Roles of CO2 and H2O in premixed turbulent oxy-fuel combustion

A series of Two-Dimensional Direct Numerical Simulation (2-D DNS) cases are performed to investigate the effects of CO2 and H2O on premixed turbulent oxy-fuel combustion (case oxy-H2O, case oxy-CO2) in a constant vessel. A DNS solver for low Mach reacting flow is developed based on open source code OpenFOAM. The chemical effects of CO2 and H2O are isolated by a pair of artificial species. 2-D DNS results shows the flame surface of oxy-CO2 case trends to be wrinkled with small convex and concave structures due to a lower laminar flame speed and a smaller effective Lewis number. Moreover, the response of flame surface to the curvature is different with corresponding dilute agent.
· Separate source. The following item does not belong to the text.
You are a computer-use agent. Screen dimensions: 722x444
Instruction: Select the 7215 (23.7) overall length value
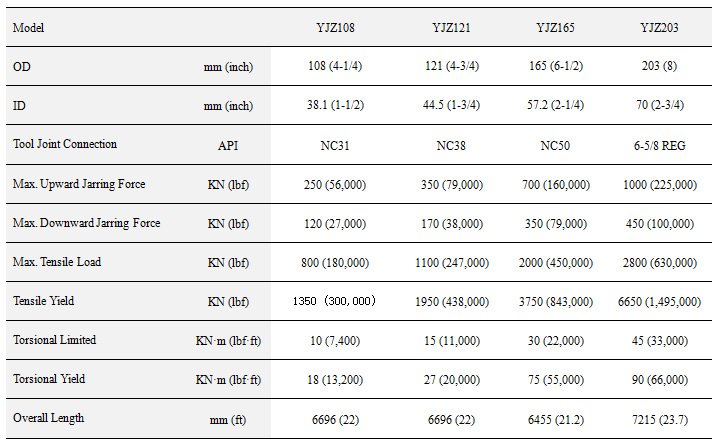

Owing to the high binary diffusion coefficient between H2O and H, the negative curvature effect on fast diffusing species, e.g. H and H2, are enhanced in oxy-H2O, and results in a higher burning velocity. The effects of CO2 on H transport are contrary to the effects of H2O and the oxidation process is slowed due to the elementary reaction CO2 + H ⇔ CO + OH, which result in a more uniform Heat Release Rate (HRR) distribution on flame surface. In addition, chemical reaction pathway analysis is performed to elucidate the chemical effects of CO2 and H2O. It is found that CO2 and H2O will cool down the temperature of burnt region compared with N2. Finally, an alternative solution is raised to counteract the negative effect of CO2 on flame speed, which should be useful in the development and design of oxy-fuel combustion.